If a line of the data below contains the string "will", count it, then state the total alone.
(Input material begins)
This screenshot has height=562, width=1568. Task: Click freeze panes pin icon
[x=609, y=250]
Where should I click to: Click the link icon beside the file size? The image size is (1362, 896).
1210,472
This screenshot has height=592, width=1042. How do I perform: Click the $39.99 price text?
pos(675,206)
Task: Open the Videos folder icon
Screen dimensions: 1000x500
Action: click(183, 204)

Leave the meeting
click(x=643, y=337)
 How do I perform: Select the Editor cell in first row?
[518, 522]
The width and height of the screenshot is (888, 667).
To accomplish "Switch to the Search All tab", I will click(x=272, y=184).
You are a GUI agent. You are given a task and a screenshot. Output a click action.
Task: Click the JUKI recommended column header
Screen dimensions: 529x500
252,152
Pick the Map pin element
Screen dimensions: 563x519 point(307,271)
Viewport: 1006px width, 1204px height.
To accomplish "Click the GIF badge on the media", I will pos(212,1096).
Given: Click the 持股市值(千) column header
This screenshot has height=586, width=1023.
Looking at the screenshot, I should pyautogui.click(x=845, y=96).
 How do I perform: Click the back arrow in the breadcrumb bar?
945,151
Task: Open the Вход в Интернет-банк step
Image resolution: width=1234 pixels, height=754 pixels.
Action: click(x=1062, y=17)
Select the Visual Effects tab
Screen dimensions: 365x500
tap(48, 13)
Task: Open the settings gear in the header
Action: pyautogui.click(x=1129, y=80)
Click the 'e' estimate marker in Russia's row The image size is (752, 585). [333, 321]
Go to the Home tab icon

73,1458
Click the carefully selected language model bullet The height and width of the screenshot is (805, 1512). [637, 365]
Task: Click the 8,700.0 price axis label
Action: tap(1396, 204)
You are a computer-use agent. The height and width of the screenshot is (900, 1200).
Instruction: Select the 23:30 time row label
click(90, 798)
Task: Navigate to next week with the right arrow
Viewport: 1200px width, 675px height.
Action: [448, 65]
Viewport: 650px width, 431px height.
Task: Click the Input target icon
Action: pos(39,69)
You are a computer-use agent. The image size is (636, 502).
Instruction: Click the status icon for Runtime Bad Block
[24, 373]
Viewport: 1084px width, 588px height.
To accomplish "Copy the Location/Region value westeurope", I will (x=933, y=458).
(Input material ends)
→ Answer space
3